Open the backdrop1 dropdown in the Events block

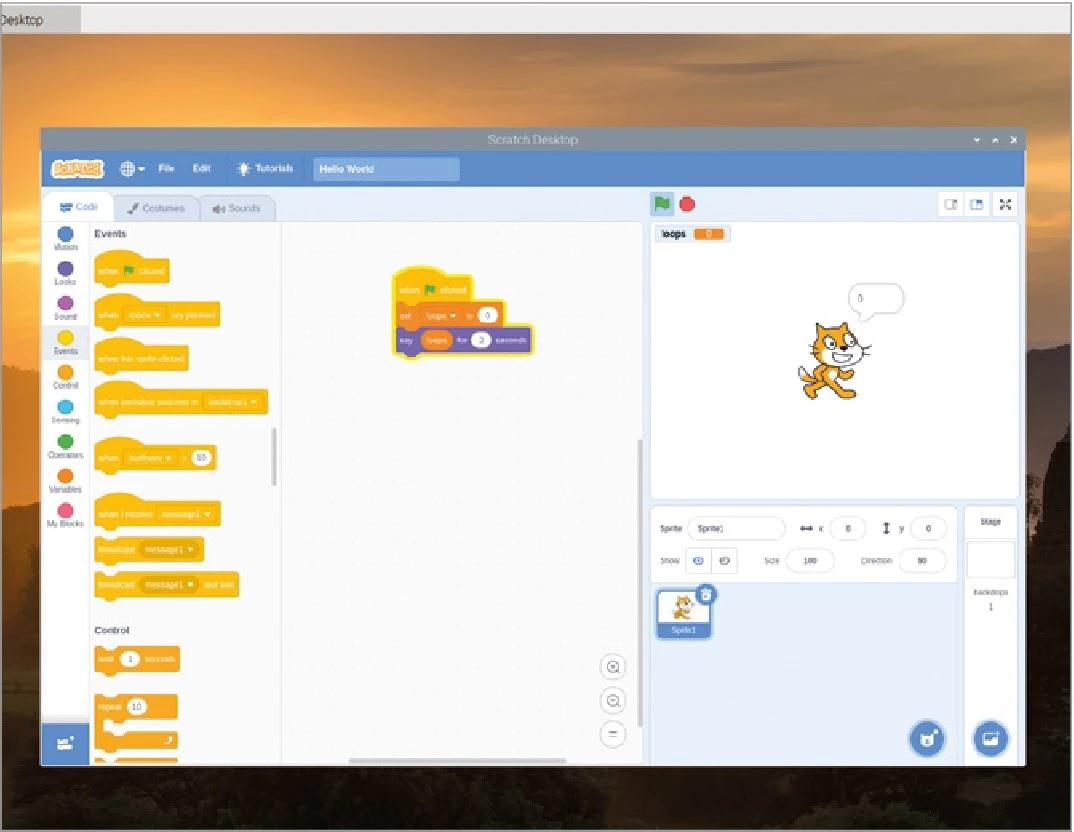pos(233,402)
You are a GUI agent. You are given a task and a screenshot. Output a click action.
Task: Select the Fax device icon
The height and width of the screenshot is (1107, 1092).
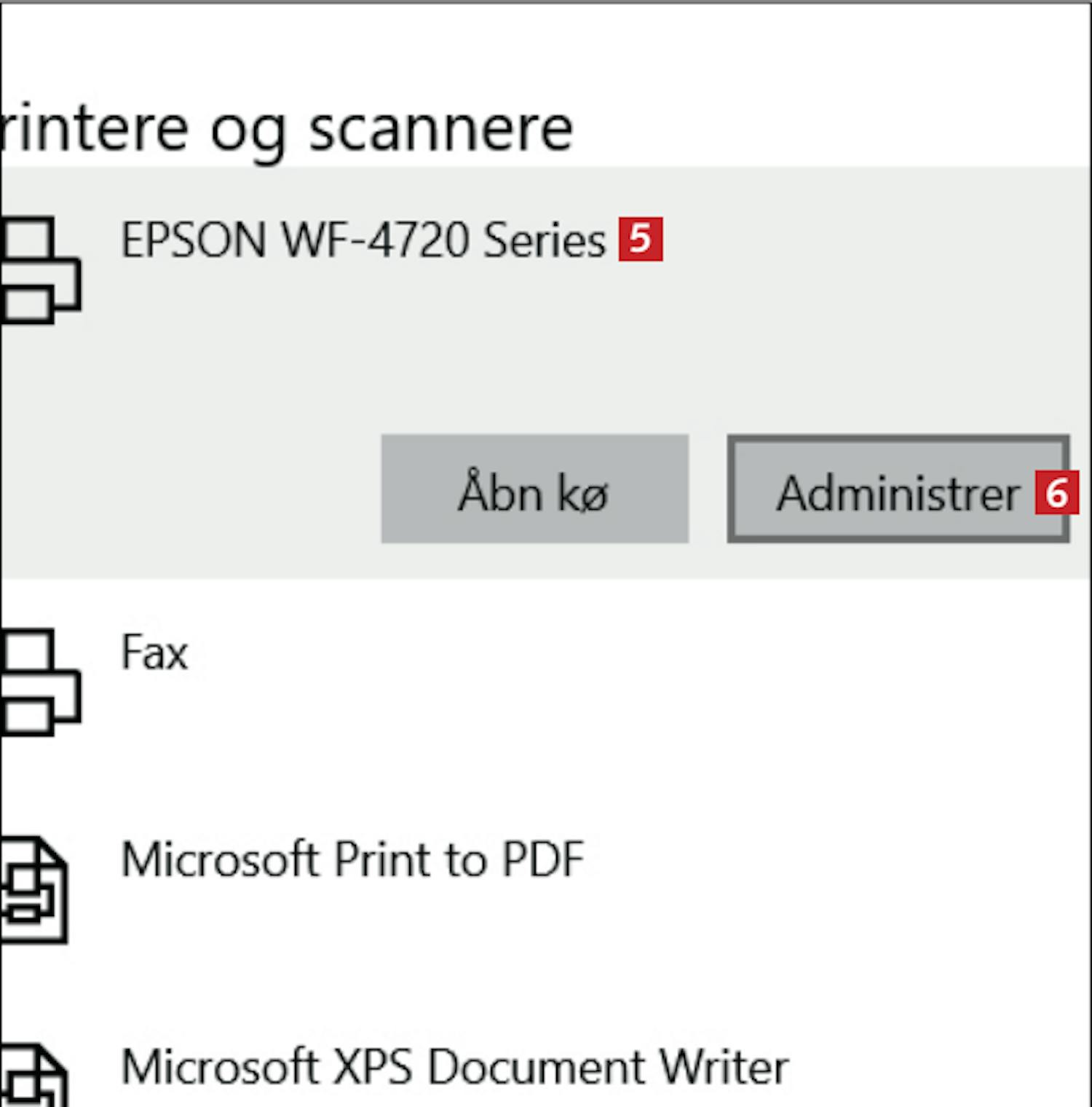pyautogui.click(x=40, y=682)
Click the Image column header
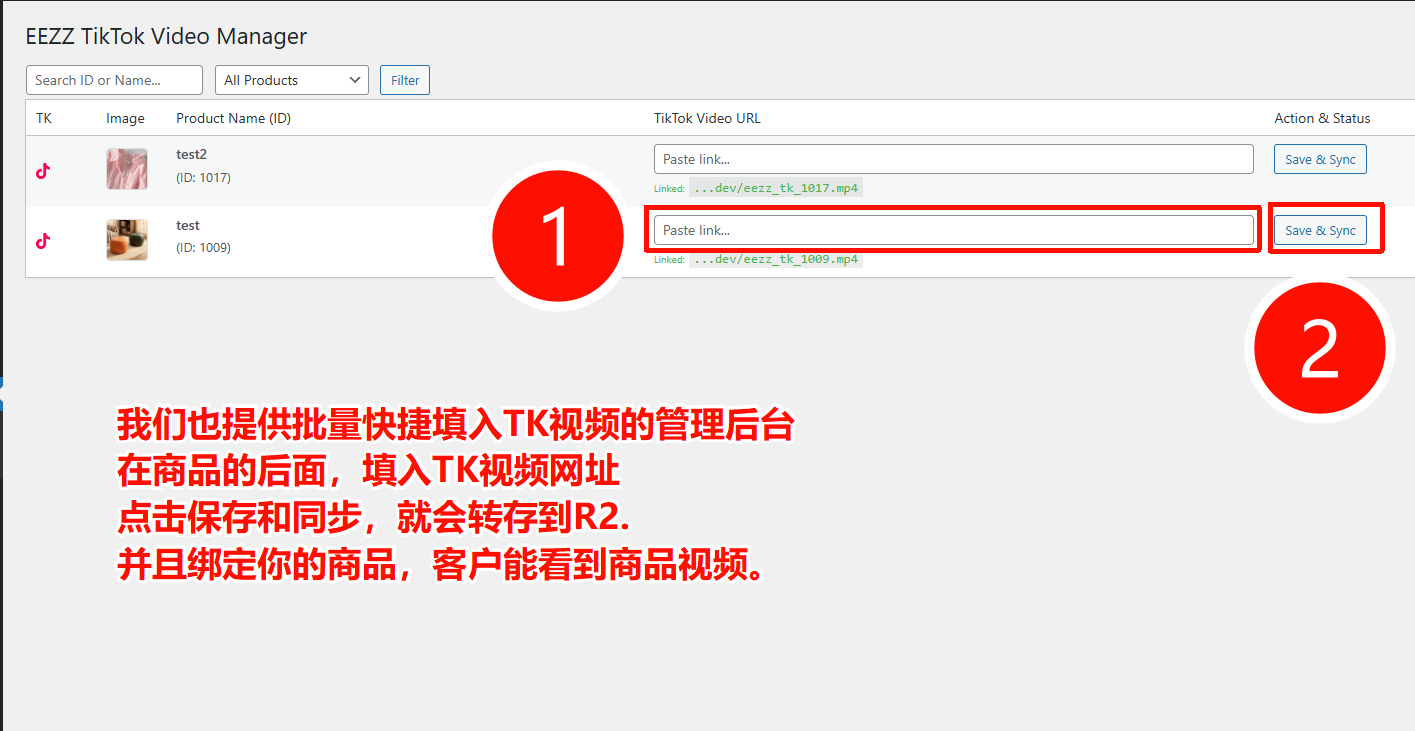The width and height of the screenshot is (1415, 731). pos(125,118)
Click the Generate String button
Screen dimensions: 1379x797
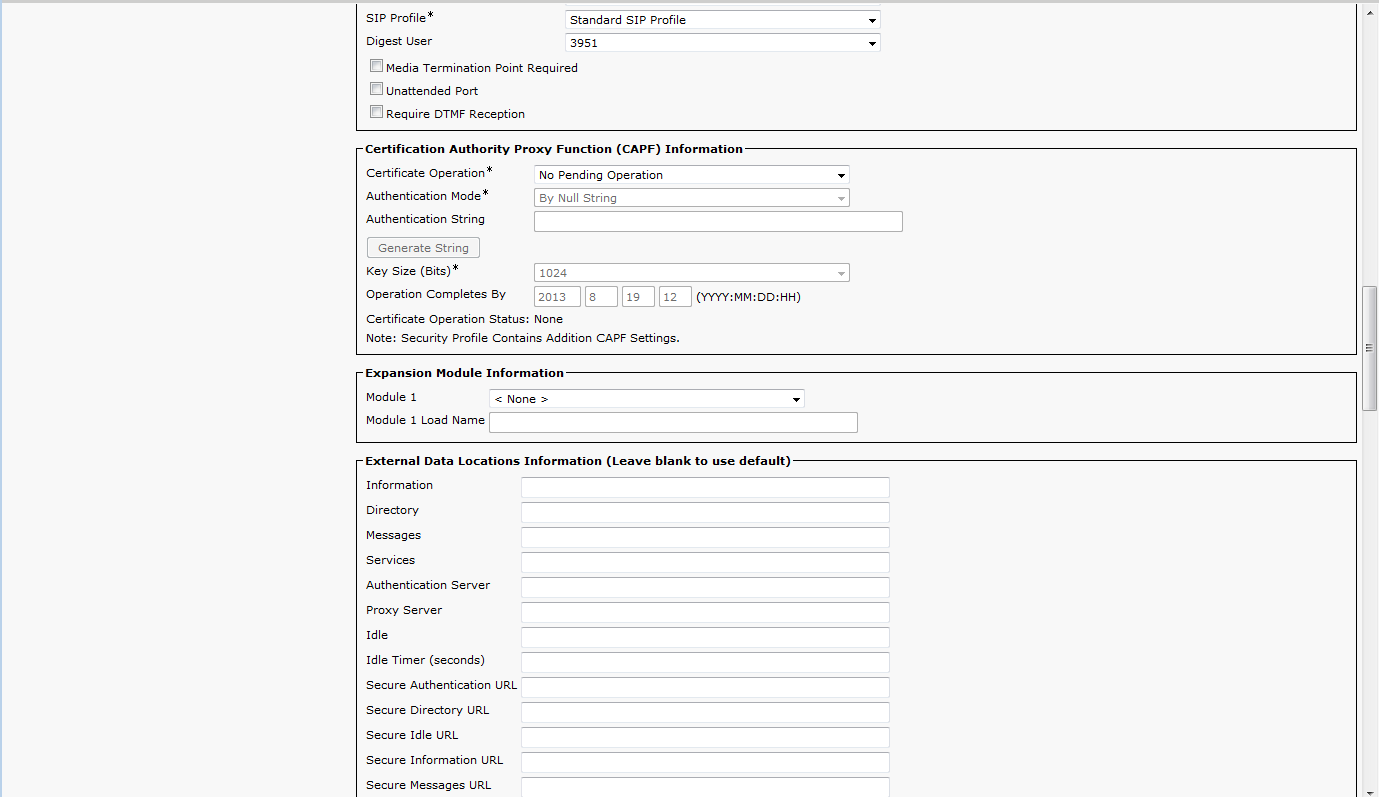[x=423, y=248]
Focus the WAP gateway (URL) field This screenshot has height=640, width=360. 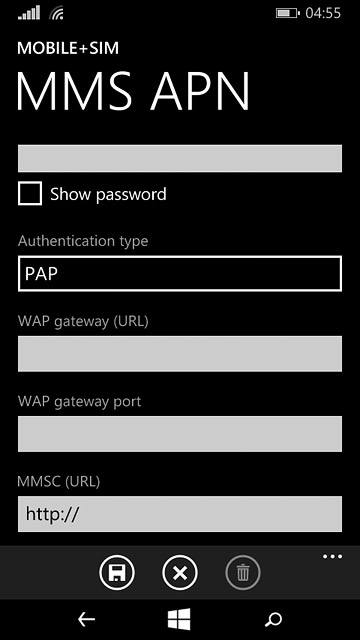(x=180, y=354)
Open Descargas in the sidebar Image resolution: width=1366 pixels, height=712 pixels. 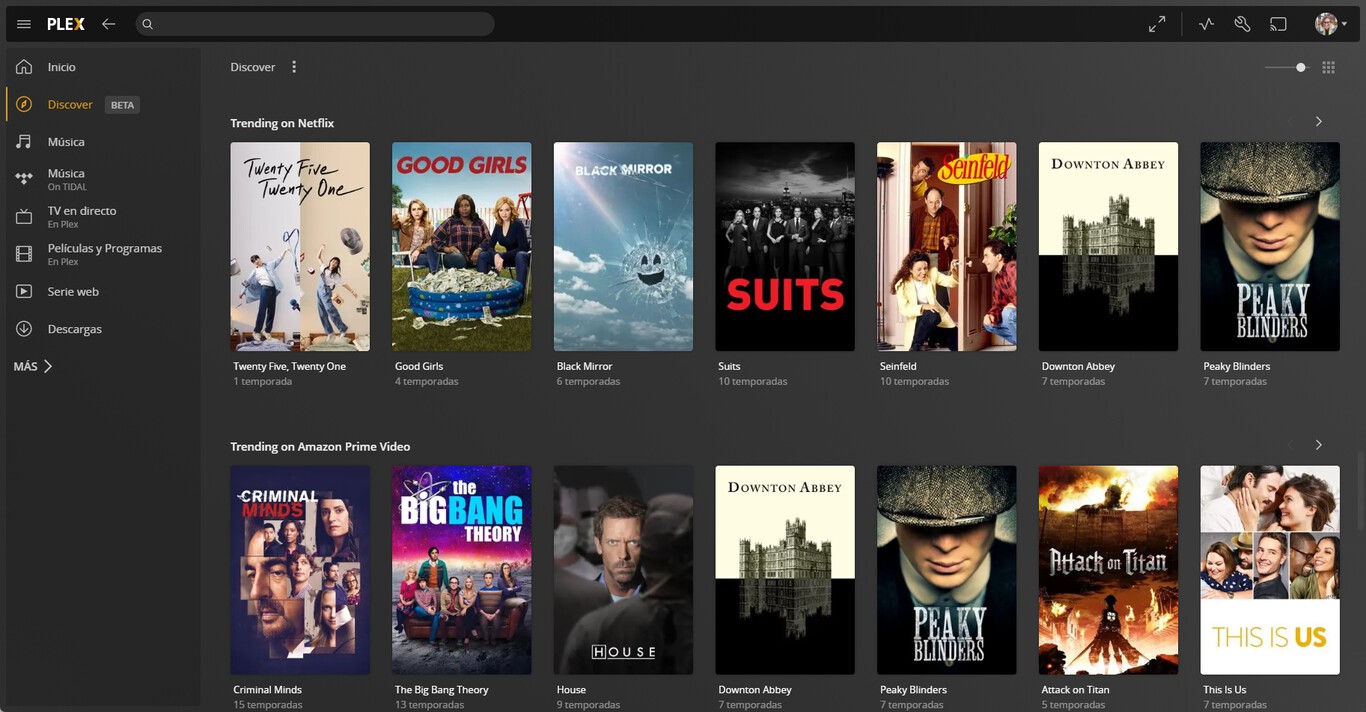pyautogui.click(x=76, y=328)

___

* _Work required_
Reproduce the data verbatim from its first line up to and including the line containing "The width and". Omit the pictures.

* _Exercise output_
Open the backdrop1 dropdown in the Events block

pos(233,402)
You are a GUI agent. You are given a task and a screenshot. Output a click action.
Task: Select the Fax device icon
The height and width of the screenshot is (1107, 1092).
pyautogui.click(x=40, y=682)
Click the Image column header
The width and height of the screenshot is (1415, 731). pos(125,118)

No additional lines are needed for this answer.